**Work to complete**
Throughout the listing below, show every line in which "Task" occurs.

**Data supplied**
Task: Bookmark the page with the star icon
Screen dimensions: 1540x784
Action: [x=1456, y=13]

...

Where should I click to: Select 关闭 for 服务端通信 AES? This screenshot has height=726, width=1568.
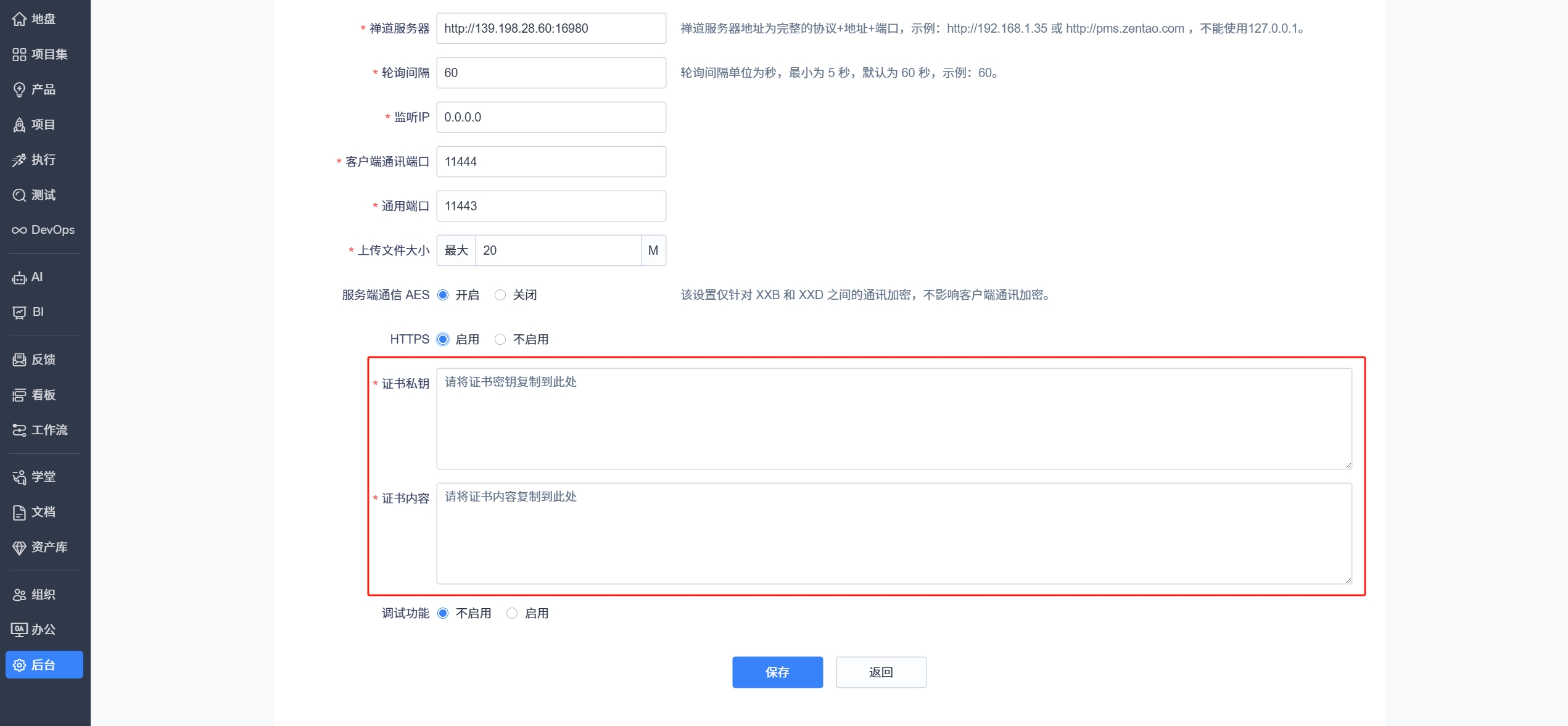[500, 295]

...

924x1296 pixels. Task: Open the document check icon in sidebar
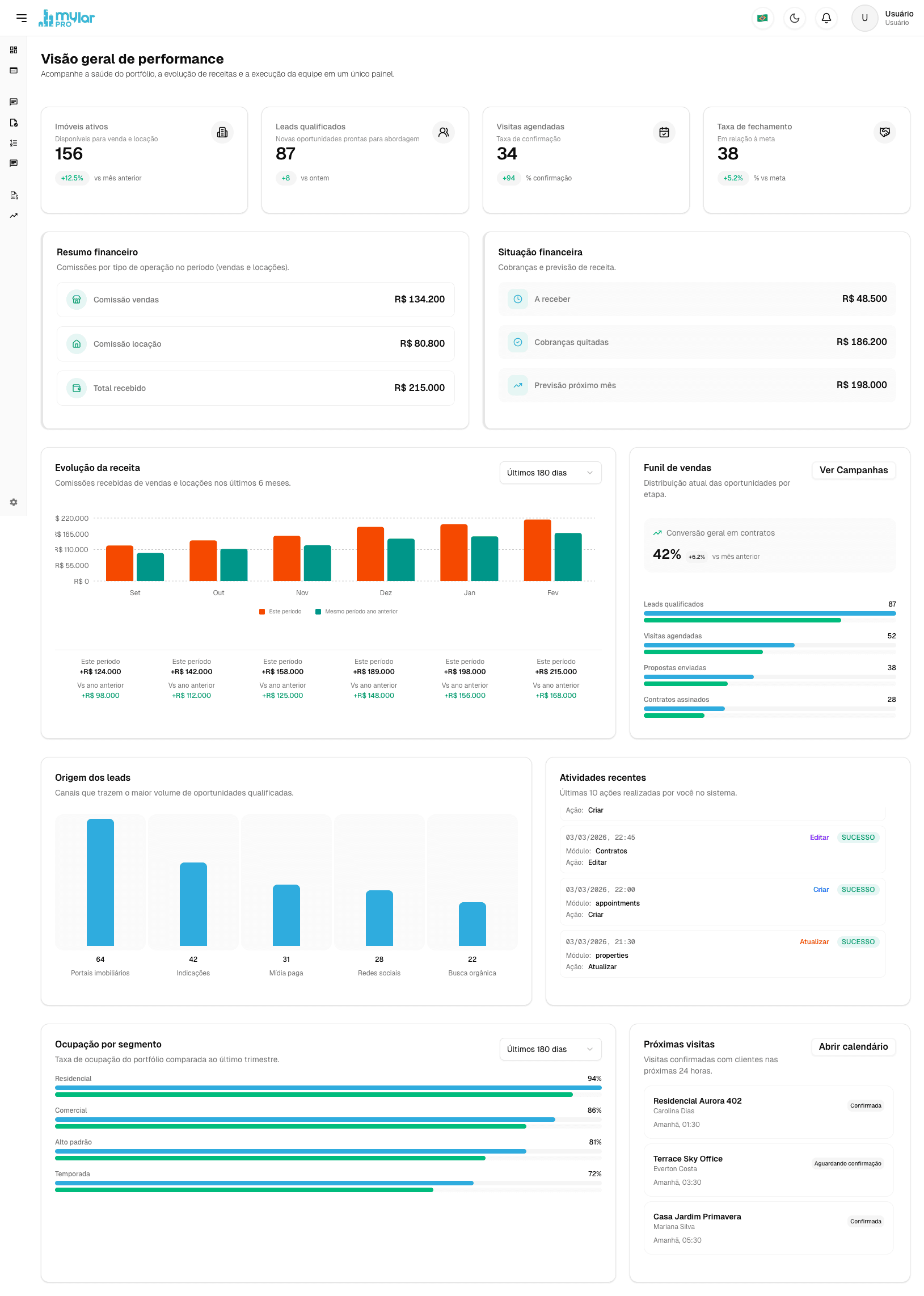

**Answer section**
Task: Bookmark the page with the star icon
924x1296 pixels. Task: Open the document check icon in sidebar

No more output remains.